TASK MATERIAL:
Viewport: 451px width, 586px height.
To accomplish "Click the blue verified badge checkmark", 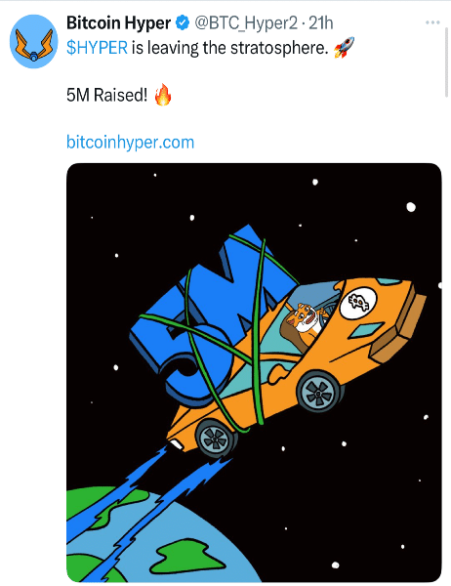I will [183, 23].
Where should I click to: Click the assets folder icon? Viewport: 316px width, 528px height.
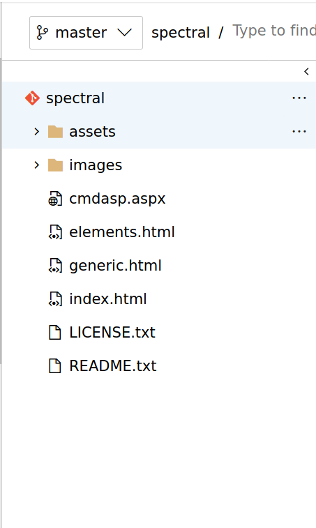55,132
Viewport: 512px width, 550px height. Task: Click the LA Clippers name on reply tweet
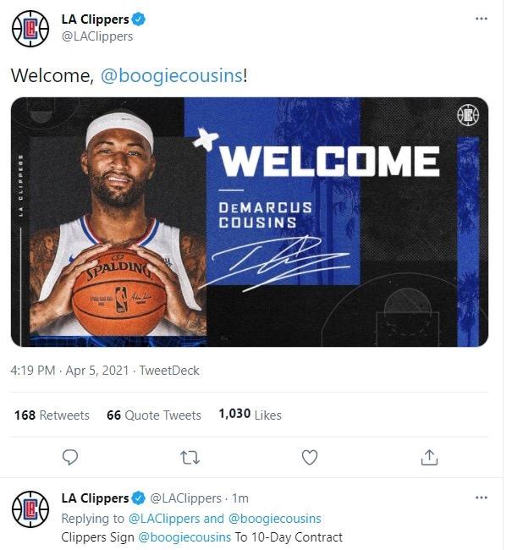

PROBLEM: The range to transcribe runs from the line holding "Where should I" through the final line of the data above; copy it exactly and exclude the pictures.

REPLY:
Where should I click to: Click the assets folder icon? Viewport: 316px width, 528px height.
55,132
Viewport: 512px width, 550px height. Task: Click the LA Clippers name on reply tweet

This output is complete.